Task details –
Exactly reproduce the lines from the one containing "Click the calendar icon in date field" through the last line of the data, both ends included, leaving out pictures.

Exercise input –

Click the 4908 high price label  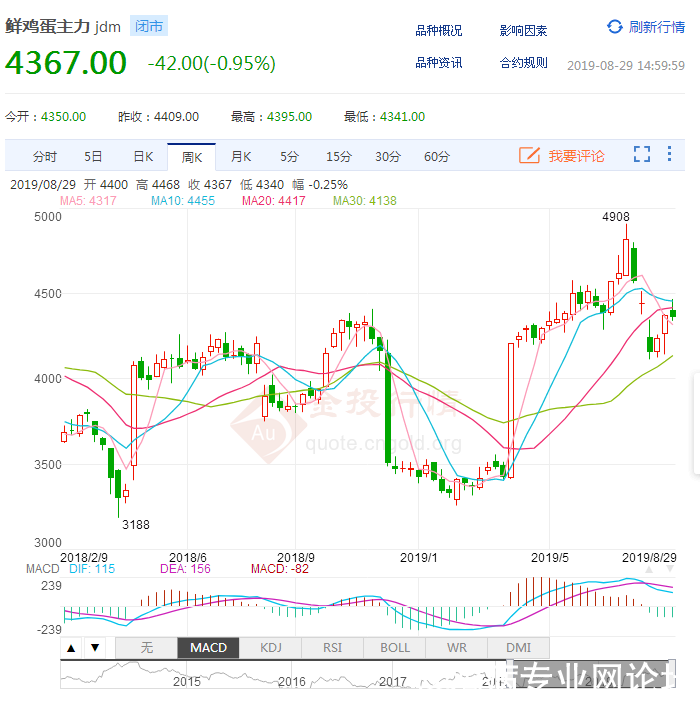[616, 215]
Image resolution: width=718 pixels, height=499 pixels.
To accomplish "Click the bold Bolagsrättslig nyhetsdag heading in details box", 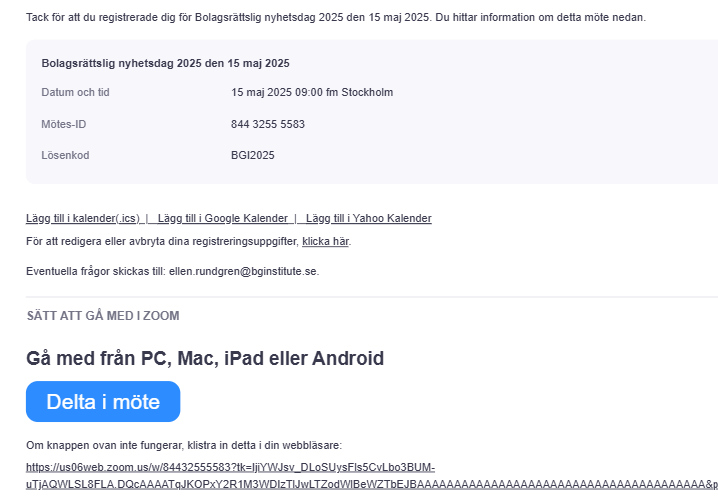I will [x=165, y=63].
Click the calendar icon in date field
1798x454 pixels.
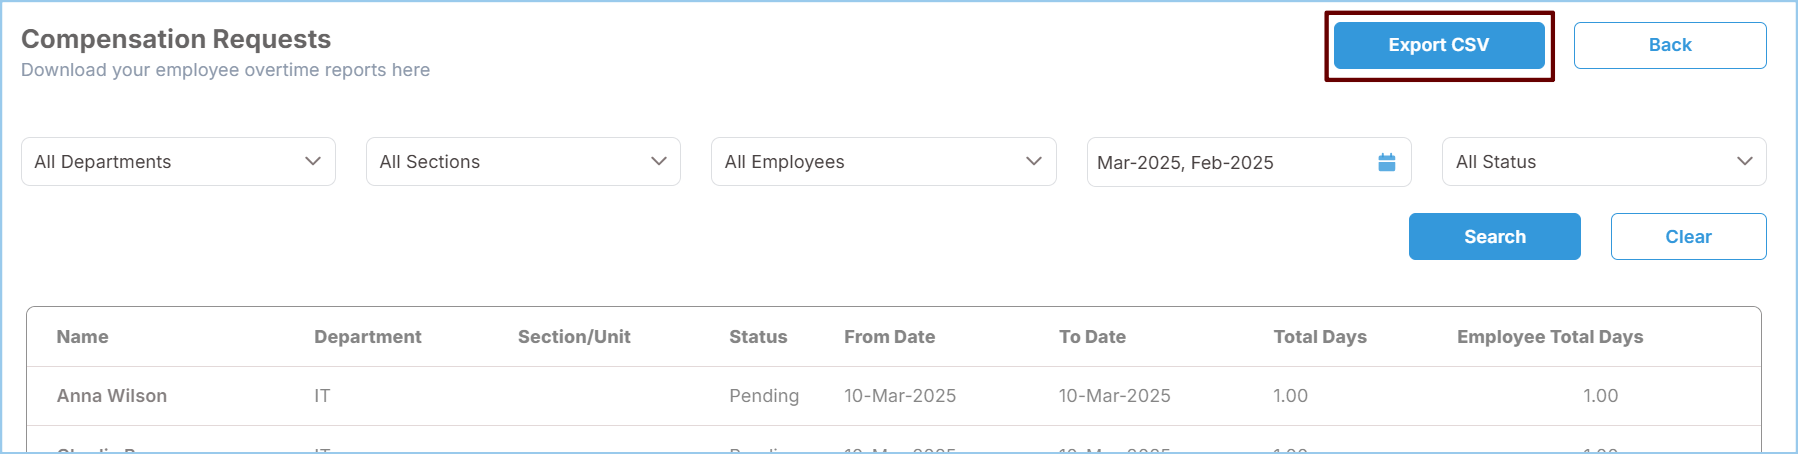tap(1386, 162)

Exercise result –
Click the calendar icon in date field
1798x454 pixels.
tap(1386, 162)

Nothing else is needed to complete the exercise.